(Stored items from a collection)
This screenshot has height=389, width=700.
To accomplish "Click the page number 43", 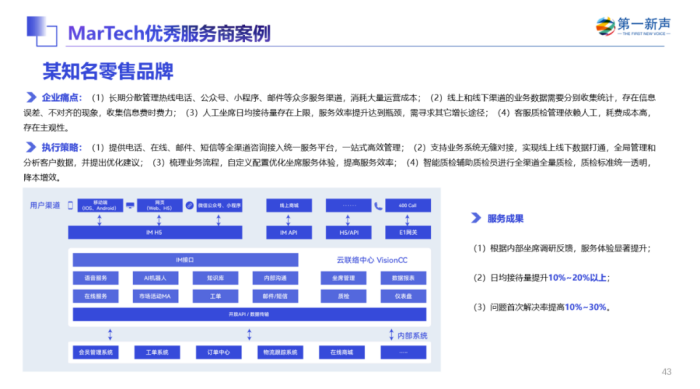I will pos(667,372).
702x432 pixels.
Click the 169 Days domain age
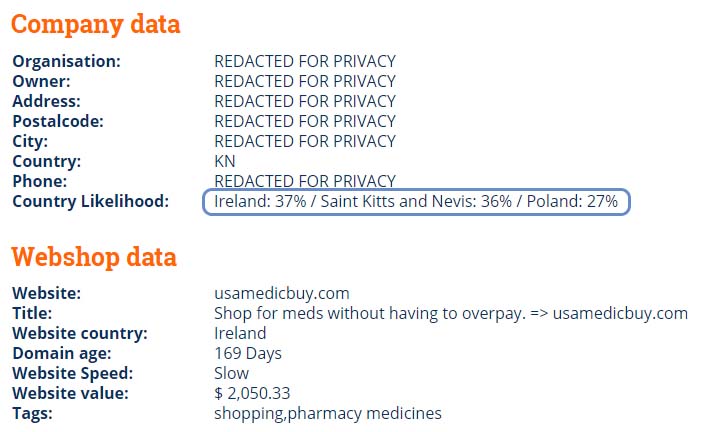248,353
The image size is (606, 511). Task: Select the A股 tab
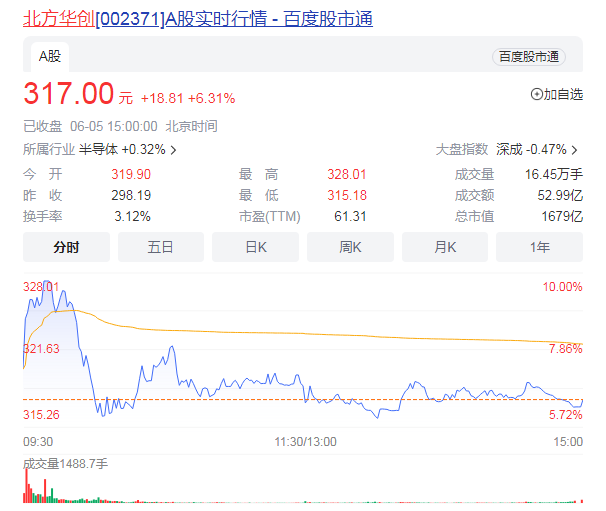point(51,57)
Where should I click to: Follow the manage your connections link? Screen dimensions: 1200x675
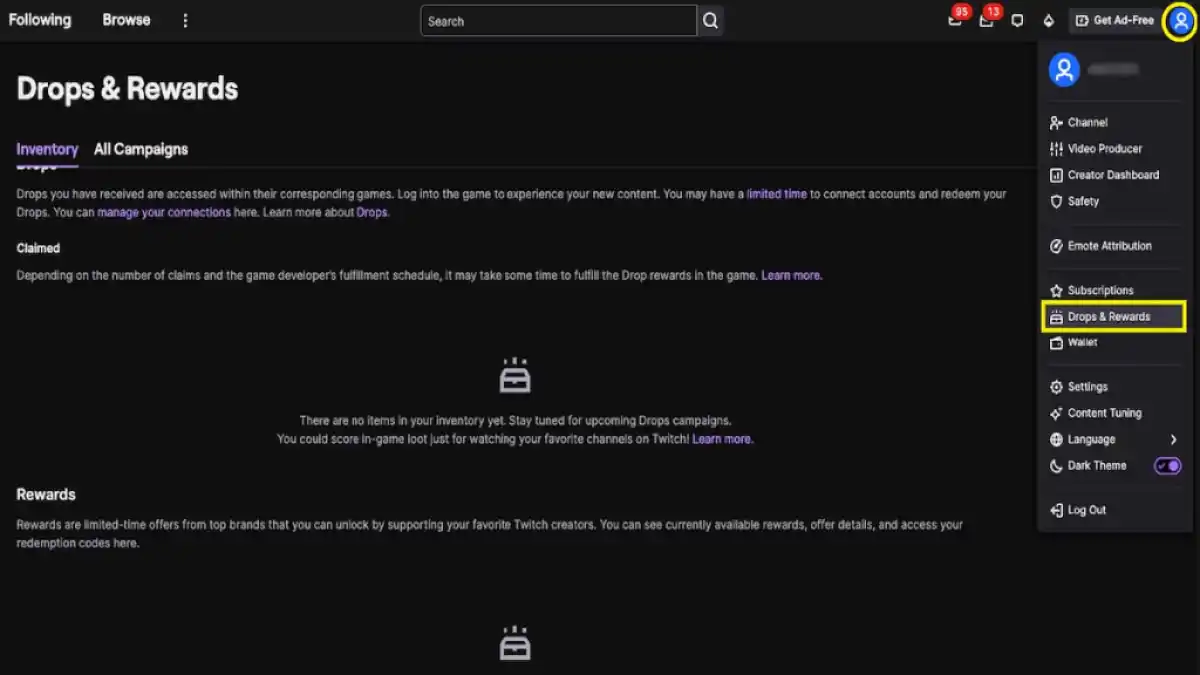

◆ **Activity**
Reproduce the span beginning at the line with "702x432 pixels." and ending at the last line of the entries above, inclusive, exactly as it stands. Exclude the pictures.

◆ **Answer box**
702x432 pixels.
Click the 169 Days domain age
248,353
The image size is (606, 511). Task: Select the A股 tab
point(51,57)
Where should I click to: Follow the manage your connections link? Screen dimensions: 1200x675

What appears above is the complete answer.